I decided that I don’t need to study to go abroad. The child was only 5 at the time. I stayed in Singapore for 12 years. I didn’t know when I slept or when I woke up. I worked in a house for 12 years this way.
The child also grew up. I took care of the child without any shortcomings. Not only did I look after the child, but I supported my 9 siblings. I encountered every hardship a man would.
No matter how much I did and for who I did it, good never returned to me.
I didn’t have my husband’s love or help.
He got married again. She had 5 children. He came behind me asking me for the money in my daughter’s account. I didn’t give the money but I treated those children like my own and bought them milk powder, dry rations, meat and fish endlessly. I treated them like my own.
My heart tells me that I am a man. I sold coconuts, wood and rice packets. I worked at the garment industry. I can do anything. This is because my father never called me “duwa” (daughter), he always called me “podi putha” (small son).
I worked for 8 years in Cyprus. I took care of 2 patients. They were 95 and 90. When they slept for 3 hours, I worked in the paddy field and earned a lot. Even that old grandfather called me his son, not his daughter.
Since I had to fulfill my duty as a mother to my daughter, I got her married and handled everything. I have 9 siblings but I never went to any of them for help. Neither have I asked anything from any of my husband’s family members. I still don’t bother anyone. I have my inabilities, but I don’t show it to anyone.

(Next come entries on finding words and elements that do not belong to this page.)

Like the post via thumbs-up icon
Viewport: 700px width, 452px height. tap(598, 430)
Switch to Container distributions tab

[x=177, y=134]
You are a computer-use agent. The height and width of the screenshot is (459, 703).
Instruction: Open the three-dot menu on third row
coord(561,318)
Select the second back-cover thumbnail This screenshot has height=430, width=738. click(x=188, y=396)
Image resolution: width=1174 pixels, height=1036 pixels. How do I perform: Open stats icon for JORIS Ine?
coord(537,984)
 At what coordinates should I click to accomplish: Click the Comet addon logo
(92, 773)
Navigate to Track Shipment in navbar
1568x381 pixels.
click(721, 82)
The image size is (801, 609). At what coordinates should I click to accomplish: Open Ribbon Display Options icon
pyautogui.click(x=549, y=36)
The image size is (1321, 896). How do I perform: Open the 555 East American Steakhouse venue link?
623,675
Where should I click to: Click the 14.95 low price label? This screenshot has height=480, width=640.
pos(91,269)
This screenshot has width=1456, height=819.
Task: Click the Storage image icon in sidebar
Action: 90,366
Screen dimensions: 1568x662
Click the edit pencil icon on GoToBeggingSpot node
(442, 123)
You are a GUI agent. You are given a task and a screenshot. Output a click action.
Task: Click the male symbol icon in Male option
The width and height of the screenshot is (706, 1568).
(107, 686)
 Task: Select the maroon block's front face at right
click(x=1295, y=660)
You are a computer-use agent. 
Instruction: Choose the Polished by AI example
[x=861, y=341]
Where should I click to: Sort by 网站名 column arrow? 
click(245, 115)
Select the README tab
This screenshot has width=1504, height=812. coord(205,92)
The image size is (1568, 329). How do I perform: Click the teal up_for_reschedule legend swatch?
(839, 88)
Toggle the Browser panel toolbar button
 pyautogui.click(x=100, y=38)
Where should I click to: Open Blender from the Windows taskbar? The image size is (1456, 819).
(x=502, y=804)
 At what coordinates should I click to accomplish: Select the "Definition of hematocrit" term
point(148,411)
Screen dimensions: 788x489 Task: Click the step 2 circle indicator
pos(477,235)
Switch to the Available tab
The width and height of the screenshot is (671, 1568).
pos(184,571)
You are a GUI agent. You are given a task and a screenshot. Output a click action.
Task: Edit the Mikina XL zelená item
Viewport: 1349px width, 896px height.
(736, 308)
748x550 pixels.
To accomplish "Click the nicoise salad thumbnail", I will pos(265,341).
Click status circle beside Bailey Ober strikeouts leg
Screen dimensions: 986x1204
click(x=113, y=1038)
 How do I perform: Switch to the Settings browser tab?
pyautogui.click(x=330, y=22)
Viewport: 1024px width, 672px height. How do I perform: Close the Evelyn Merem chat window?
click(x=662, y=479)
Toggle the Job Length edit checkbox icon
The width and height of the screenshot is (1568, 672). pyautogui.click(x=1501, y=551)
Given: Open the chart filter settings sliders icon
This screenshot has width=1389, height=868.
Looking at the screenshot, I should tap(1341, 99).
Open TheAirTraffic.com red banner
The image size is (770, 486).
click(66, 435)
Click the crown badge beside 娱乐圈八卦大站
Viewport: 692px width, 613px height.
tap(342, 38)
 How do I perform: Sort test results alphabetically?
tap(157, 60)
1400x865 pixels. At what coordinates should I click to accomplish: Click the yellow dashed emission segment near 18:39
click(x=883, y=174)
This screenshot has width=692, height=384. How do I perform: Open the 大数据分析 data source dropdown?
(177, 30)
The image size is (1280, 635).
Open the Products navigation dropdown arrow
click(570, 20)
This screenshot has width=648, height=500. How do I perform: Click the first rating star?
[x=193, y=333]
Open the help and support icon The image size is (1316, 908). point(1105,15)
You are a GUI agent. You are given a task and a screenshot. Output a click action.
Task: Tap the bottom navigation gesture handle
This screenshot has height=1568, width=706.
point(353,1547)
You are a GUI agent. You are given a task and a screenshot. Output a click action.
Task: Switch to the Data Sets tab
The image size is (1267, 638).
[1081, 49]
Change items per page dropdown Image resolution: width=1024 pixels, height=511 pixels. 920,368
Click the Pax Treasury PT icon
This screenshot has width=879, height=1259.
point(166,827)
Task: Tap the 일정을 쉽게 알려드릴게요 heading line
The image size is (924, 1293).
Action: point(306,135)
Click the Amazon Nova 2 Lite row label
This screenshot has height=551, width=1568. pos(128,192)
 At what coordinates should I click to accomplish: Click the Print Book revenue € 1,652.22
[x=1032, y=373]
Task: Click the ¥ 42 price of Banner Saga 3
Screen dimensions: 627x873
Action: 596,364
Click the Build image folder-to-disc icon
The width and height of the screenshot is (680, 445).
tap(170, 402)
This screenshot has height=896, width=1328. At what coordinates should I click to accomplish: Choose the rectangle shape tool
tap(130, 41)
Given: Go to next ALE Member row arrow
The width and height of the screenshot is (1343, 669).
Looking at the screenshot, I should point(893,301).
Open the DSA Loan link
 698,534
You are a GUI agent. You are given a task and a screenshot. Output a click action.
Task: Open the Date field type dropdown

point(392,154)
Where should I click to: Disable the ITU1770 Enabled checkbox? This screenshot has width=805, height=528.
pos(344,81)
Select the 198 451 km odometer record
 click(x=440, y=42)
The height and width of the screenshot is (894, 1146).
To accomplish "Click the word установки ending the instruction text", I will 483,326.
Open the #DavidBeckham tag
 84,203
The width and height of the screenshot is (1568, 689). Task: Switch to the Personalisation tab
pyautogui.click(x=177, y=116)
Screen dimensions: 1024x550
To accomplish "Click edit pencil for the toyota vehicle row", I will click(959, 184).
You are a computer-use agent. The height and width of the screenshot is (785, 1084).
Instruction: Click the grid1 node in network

Even now I come here to work at around 3:30 in the morning. I cook and put the food into shops and by 7:30, I start working at my 2-hour part-time job. After that, I have another part-time job. If there is a service here at church, I do my work after that. Sometimes I sell eggs. After that, I go home. I have to walk for half an hour to get home. By the time I go home and do all the work, I get to sleep at around 12/1 am.
If we stay on the sidelines just because we are women, we will lose a great deal. We need to know how to work like a man. When I see women begging on the road, I get very angry. I think “why can’t someone like you work?”. I wonder why they don’t have my strength. I feel bad sometimes. I know their lives aren’t the same as mine. I am so proud that I can carry on with my life like this. I ask God to give me more strength to carry on. I don’t know what tomorrow will bring.
What I want is to solve my problems and come to a successful position. To be able to smile and go on my last journey is my only wish.”